Work required:
Begin at the line with "The height and" and set down each line exactly until the listing ends. Images stay out.

Supplied material:

= = = = =

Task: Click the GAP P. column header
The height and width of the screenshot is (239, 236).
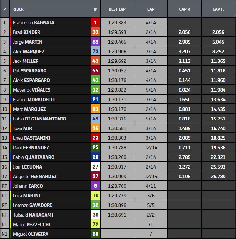Action: click(x=184, y=9)
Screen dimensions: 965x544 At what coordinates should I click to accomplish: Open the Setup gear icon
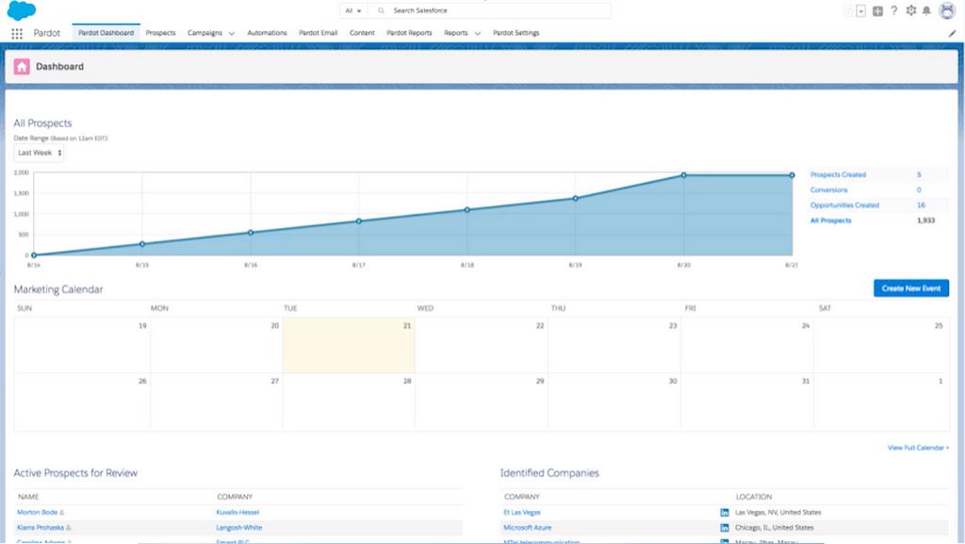910,11
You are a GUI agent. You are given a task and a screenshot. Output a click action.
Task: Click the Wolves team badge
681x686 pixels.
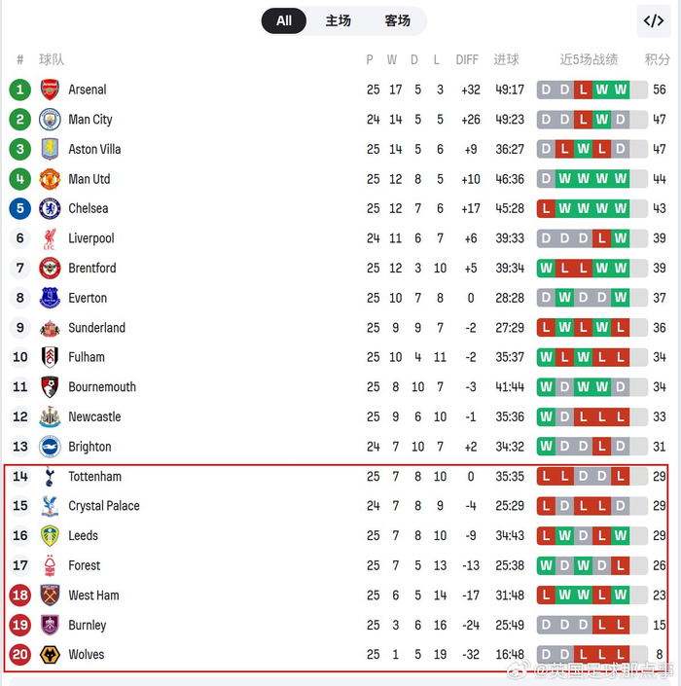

= = = = =

Exercise response:
The height and width of the screenshot is (239, 236).
Action: click(x=184, y=9)
Screen dimensions: 965x544 At what coordinates should I click to accomplish: Open the Setup gear icon
910,11
You are a GUI agent. You are given a task and a screenshot. Output a click action.
Task: Click the Wolves team badge
681x686 pixels.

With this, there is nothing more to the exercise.